Stage fright isn't a problem, swears O'Donnell. Fifteen years of stand-up comedy took care of that. Singing . . . well, that's different.

"I've had to overcome my angst to sing in public," O'Donnell acknowledged in a phone interview from Washington, D.C., where "Grease" was playing. "I'm not a real singer, like Patti LuPone. I'm more a singer like Tyne Daly was in `Gypsy.' "

But O'Donnell took umbrage at a Baltimore critic's suggestion that she "talks her way through some of her songs."

"I'm tentative, but I'm singing them," she promises. "Listen - you pay $60 a ticket, you hear me sing."

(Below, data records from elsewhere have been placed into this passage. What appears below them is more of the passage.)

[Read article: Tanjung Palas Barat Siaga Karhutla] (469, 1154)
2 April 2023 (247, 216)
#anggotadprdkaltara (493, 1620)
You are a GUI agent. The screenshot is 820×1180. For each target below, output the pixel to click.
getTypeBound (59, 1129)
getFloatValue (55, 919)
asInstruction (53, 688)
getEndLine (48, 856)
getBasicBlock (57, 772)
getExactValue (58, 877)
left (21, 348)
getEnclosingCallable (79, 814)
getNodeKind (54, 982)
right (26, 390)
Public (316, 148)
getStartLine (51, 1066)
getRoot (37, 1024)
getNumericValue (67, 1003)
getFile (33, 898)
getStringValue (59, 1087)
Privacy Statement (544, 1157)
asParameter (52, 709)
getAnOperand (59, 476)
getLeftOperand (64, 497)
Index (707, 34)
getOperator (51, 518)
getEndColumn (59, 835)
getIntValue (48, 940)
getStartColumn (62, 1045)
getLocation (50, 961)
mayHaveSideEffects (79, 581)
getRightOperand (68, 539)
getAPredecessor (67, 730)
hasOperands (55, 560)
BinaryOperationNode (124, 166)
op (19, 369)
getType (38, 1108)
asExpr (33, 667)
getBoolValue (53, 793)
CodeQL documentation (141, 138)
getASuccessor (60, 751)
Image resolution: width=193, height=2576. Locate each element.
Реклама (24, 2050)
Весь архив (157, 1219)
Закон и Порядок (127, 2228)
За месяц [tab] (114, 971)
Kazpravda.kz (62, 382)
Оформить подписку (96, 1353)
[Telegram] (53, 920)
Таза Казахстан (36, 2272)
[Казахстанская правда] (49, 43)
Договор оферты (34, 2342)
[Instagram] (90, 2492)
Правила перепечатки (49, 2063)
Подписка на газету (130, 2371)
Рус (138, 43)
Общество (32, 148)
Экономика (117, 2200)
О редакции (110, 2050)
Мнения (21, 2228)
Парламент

That blunt, no-guff attitude seems natural from O'Donnell, who reacts happily when she's compared to Eve Arden, a notable tart-tongued second banana from Hollywood's Golden Age ("That's a huge compliment, and very flattering to me"), and to another irrepressibly forthright comedic actor, Roseanne Arnold.

About that other Rosie, O'Donnell says, "She really paved the way for women like myself. She's done phenomenally well, and she's been a pioneer. I like her as a person, and I admire the courage she has to face her demons publicly."

`Everyone hhas demons'

O'Donnell can relate. She had her own share of heartache growing up in a big Irish Catholic clan she describes as "very stoic and non-emotional." At age 10, she lost her mother to cancer. And every stranger she meets in a mall asks about her up-and-down weight problem ("Haven't licked it yet"), and her search for Mr. Right (so far, he hasn't shown up).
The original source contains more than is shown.